Yapılacaklar:
Lütfen söyler misiniz, yazıya göre Bediüzzaman Eğitim Kültür ve Sanat Vakfı hangi yıl kuruldu?

Yazı:

......

Nurettin Huyut'un röportajı:
Bediüzzaman Vakfı Başkanı Ahmet Rüzgar:
Yarım asırlık bir dava adamı.
Çocukluğunu her çocuk gibi mutlu bir aile ortamında yaşamış
Sinn-i kemale erince İlahi sırları bulma merakı onu arayışa götürmüş.
Bu sayede Risale-i Nurlarla tanışma fırsatı yakalamış.
Risale-i Nurdan bir ders bütün sorularını cevaplamaya yetmiş.
İş hayatı ile fikir hayatını birlikte götürmüş birini diğerine engel görmemiş,
Her zaman davasını ön plana çıkarmış,
Fikrine davasına hizmeti geçim aracı yapmamış,
Davasına hizmet ederken ailesini, geçimini ve dünyevi işlerini ihmal etmemiş, her zaman dengeli götürmüş. Siyaseti davasına hizmetkâr etmek için çalışmış. Siyasi emeller taşımamış, hizipleşmelere, kliklere girmemiş kimseye alet olmamış her zaman doğru bildiklerinin peşinden koşmuş.
Risale-i Nur demiş başkada bir amacı olmamış.
1940 yılında Şanlıurfa'da doğan Rüzgar, ilkokul mezun. 8 çocuk babası. Hayata terzilikle başladı. 25 sene kadar bu mesleği yaptı. Daha sonra 20 sene de kumaş tüccarlığı yaptı. Şimdi ise emlakçılık yapıyor.
Bediüzzaman Vakfı Başkanı olarak vakfın gayesi nedir, anlatır mısınız?
Bediüzzaman Eğitim Kültür ve Sanat Vakfını 1993’te kurduk, temel amacımız öğrencilerin eğitimine destek sağlamak, barınak, iaşe ve burs sağlamak. Bu amaçla Eyyübiye semtinde inşa ettiğimiz 5 katlı bir binamız var. 50-60 kişi barındıracak kapasitede fakir öğrencilere ucuz fiyata kiralıyoruz. Onların yeme, içme, eğitim masrafları gibi harcamalarına katkı sağlıyoruz. Ayrıca, Bediüzzaman ismini almamızın önemli sebebi bu isim Türkiye de olduğu gibi özellikle Urfa’da da tanınan ve sevilen bir isim. Hem burada vefat etmiş ayrıca, bu asrı aydınlatacak mükemmel fikirleri var. Kurduğumuz vakıfla onun hatırasını taze tutmak ve O’nun o parlak fikirlerine hizmet etmek ve yayılmasına katkı sağlamak istedik.

......

Verilen Öğeler:
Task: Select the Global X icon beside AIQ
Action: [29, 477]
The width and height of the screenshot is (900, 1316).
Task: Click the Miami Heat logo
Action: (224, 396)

......

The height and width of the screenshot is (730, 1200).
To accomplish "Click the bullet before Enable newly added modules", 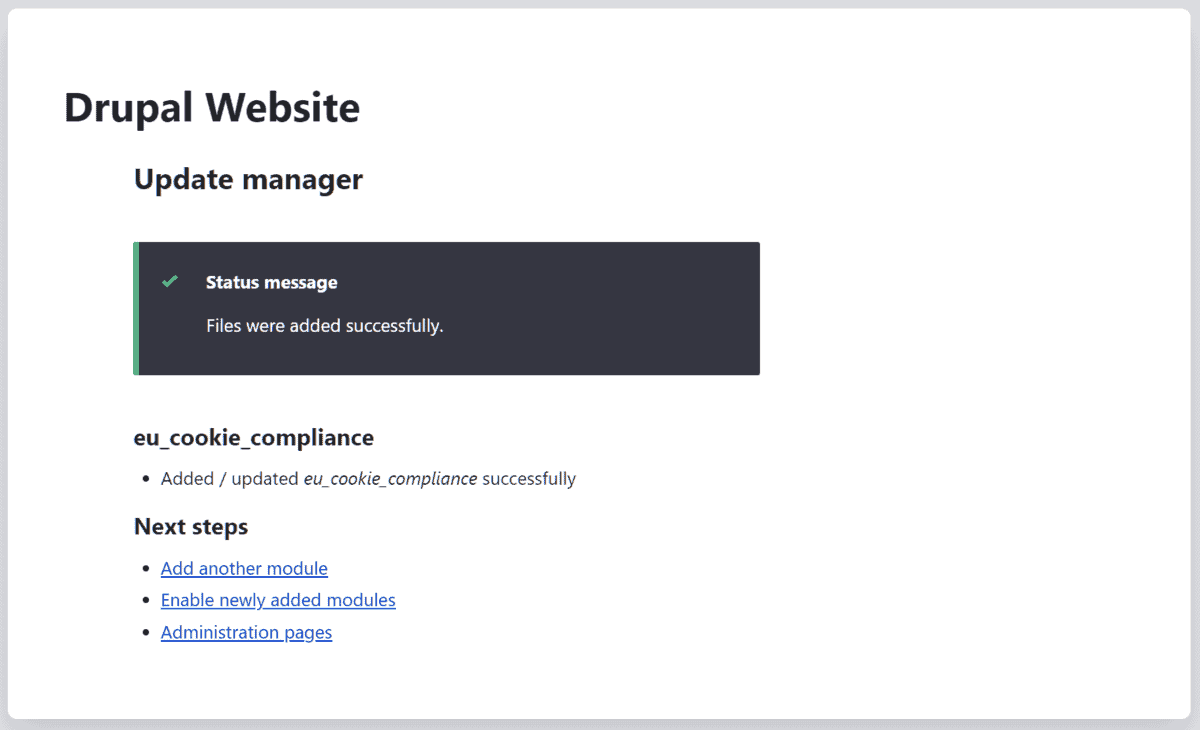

......

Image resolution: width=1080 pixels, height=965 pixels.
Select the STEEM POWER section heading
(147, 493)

......

Alıştırma Yanıtı:
1993'te kuruldu.